Christof Schick, Sprecher des Vorstandes der Deutschen Bausparkasse Badenia (l.), und Kultusminister Andreas Stoch (r.) haben die Viertklässler der Franz-Schubert-Schule mit Klassenlehrerin Sibylle Towhidi im Karlsruher Schlossgarten ausgezeichnet. Foto: privat

Die Klasse 4a wurde von Kultusminister Andreas Stoch für ihre Ideen ausgezeichnet.

Botnang - Ein Haus aus den 1950er Jahren so zu modernisieren, dass es den heutigen Ansprüchen genügt, kann bisweilen eine knifflige Aufgabe sein. Themen wie energetische Standards, Grundrisse der Räume oder Barrierefreiheit spielen hierbei meist die größte Rolle. Die Klasse 4a der Franz-Schubert-Schule hat sich dieser Herausforderung gestellt – zumindest auf dem Papier.

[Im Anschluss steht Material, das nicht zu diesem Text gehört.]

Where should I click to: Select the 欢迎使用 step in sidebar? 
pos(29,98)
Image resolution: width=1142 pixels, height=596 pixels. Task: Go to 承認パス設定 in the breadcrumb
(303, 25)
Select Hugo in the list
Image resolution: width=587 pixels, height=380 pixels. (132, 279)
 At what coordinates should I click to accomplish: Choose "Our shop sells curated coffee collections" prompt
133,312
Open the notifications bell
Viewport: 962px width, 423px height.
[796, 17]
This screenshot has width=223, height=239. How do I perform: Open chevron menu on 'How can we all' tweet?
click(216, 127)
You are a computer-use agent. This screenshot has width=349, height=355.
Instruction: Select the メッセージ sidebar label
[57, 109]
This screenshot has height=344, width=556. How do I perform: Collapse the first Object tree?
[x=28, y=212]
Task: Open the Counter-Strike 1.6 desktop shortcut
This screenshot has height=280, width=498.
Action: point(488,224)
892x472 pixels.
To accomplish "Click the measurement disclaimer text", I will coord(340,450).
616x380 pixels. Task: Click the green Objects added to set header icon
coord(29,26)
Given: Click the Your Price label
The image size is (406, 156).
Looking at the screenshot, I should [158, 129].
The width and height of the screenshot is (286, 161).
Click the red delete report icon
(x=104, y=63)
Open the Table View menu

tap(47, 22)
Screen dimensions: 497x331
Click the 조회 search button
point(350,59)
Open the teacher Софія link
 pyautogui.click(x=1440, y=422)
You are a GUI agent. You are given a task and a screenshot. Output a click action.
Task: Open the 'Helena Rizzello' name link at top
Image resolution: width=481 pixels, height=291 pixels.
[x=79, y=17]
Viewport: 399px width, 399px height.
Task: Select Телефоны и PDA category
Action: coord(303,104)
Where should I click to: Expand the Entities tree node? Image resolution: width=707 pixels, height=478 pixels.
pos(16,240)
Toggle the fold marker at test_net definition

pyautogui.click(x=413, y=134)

Die Mädchen und Buben um ihre Klassenlehrerin Sibylle Towhidi haben beim Wettbewerb „Jugend baut . . . für die Zukunft!“ teilgenommen, den die Arbeitsgemeinschaft Baden-Württembergischer Bausparkassen in Zusammenarbeit mit der Stiftung kulturelle Jugendarbeit des Kultusministeriums initiiert hat. Die Aufgabe: Aus einem in die Jahre gekommenen Altbau eines älteren Ehepaars ein modernes Heim für eine Familie mit zwei Kindern zu machen. „Wir haben das Thema zunächst in der Klasse besprochen“, sagt Towhidi. „Dann sind die Schüler durch Botnang gelaufen und haben sich einen Eindruck von den Häusern und möglichen Umbaumaßnahmen verschafft.“ Im weiteren Prozess seien handgemalte Bilder entstanden. „Wir haben dann demokratisch abgestimmt, welche Zeichnungen wir beim Wettbewerb einreichen“, sagt die Klassenlehrerin. Sechs Entwürfe haben den Zuschlag erhalten. „Es war eine Gemeinschaftsproduktion. Einfach toll.“ Die Kinder haben unter anderem Fotovoltaikanlagen auf die Dächer der Altbauten gemalt und Elektro-Autos in die Garagen und Auffahrten gezeichnet. „Insbesondere den jüngeren Schülern war es wichtig, dass das Haus vor allem ein aktives Familienleben ermöglicht und für jedes Familienmitglied etwas bereithält“, heißt es beim Kultusministerium.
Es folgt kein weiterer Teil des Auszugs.